Filip Gordon Frank: ‘I never carry a pen or paper with me.’

DESIGNER PORTRAITS

With autumn's new scheme at the Croatian Design Superstore, our newly launched blog now presents its first regular column Designer Portraits – interviews with designers whose products can be found in Martićeva 4 and on our online shop. Each of them will share little secrets of their profession with you, but also thoughts on everyday occurrences which make them happy, inspire them and encourage their creativity and work. Find out what everyday life of designers is really like!

Our first interviewee is Filip Gordon Frank, a product and interior designer from Zagreb, who has enriched CDSS with his desk lamp Mini Me and sophisticated ashtray Ashley. He was born in 1977 in Zagreb, where he graduated from the School of Design at the Faculty of Architecture, where he also worked as an assistant at design courses upon graduation. In 2005, he moved to Milan to specialize in interior design at the Scuola Politecnica di Design, after which he worked at the studio Aldo Cibica for a short time, after which he returned to Zagreb. He’s been showcased at numerous exhibitions in Croatia and abroad and successfully combines furniture design and interior design while cooperating with domestic and foreign companies. In 2012 he founded the company Polymorph, which stands behind the production and marketing of his personal products available on the market. His works are published in national and international publications such as Oris, Elle Decor, Wallpaper, Internal, Disegno Interiors and many others. We’ve “caught” him just as he has launched several exciting new products.

CDSS: How did the products and brand with which you present yourself at the Croatian Design Superstore come to be?

Filip Gordon Frank: I’ve always dreamed about my own collection of products and often watched designers out there produce small batches of various items and then sell them in their little shops in the smallest little streets of European cities. Such an atmosphere and the stories that surround the whole process of making the product from the first ideas and sketches to the fact that you have the opportunity to talk with potential customers in the courtyard of your own store are somehow my picture of an ideal business which I am going towards. I never cared much for large-scale, mass industrial production, because it seems to devalue the product.

CDSS: What encouraged you to step onto the entreprenurial path with your design?

FGF: When I was tired of touring fairs and forciblely contacting other manufacturers in order to offer them my products, I decided to go with the whole story myself. It gives me much greater freedom.

CDSS: What kind of challenges are you faced with during independent manufacturing and distribution of your own design products?

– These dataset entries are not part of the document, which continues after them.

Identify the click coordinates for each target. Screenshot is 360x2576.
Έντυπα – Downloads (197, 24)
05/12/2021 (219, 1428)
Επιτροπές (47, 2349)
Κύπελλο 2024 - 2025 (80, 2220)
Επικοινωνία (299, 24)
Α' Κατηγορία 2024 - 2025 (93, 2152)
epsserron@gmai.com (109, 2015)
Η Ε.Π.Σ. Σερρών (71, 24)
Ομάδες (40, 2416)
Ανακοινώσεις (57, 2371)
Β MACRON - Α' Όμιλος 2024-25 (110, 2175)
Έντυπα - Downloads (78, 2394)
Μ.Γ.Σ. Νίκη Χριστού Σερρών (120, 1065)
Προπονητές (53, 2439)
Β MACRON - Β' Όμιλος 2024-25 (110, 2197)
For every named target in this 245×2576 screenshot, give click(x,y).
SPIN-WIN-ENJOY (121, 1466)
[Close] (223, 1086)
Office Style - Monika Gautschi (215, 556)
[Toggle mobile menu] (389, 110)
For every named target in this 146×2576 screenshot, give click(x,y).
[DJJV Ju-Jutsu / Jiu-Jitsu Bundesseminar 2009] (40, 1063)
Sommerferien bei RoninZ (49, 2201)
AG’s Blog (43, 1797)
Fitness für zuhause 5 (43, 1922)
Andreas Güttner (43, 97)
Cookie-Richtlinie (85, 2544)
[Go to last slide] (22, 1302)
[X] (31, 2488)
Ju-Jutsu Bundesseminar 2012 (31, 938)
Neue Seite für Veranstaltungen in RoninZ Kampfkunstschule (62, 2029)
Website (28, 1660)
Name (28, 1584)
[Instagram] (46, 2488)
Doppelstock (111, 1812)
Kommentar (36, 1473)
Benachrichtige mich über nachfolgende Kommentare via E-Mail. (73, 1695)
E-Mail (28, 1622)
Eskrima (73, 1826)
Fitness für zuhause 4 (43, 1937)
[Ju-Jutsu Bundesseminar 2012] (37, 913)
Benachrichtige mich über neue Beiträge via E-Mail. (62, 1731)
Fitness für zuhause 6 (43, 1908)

FGF: Unfortunately, to be independent in this business means investing enormous amounts of time, money and ultimately energy. Finally, the crucial issues are the market and numbers, since small-scale production is very expensive.

CDSS: When speaking about colleagues, whose products would you accentuate as beautiful, practical and useful?

There is such a small number of us in Croatia that I simply could not – nor would I like to – point out anyone in particular, because I think that every one of them has given their contribution for us to stand where we are today, I find that absolutely everyone deserves to be mentioned. Every one of us has found our own niche and it seems to me that precisely that differentiatiation in approaches, typology and types of products are what make Croatian design valuable and interesting.

CDSS: What items can you not live without in everyday life and what do you always carry around with you?

FGF: If I could, I would walk around like a bushman. I am perhaps the best example of the saying ‘the shoemaker has the worst shoes’. I never have a pen or a piece of paper with me. Before I couldn’t leave the house without a watch on, but I got rid of that, too. :)

CDSS: Do you occasionally wish you could take a break from design?

FGF: Every day. No matter how much I love this calling, I often long for rest because it is work that is done continuously and often leads to exhaustion due to the large number of commitments concerning business organization.

CDSS: What’s the last thing that you’ve experienced that has left you speechless in a positive sense?

FGF: Unfortunately, rarely anything these days leaves me speechless. We are piled with things and information. Only newly discovered places and wonderful people leave me speechless.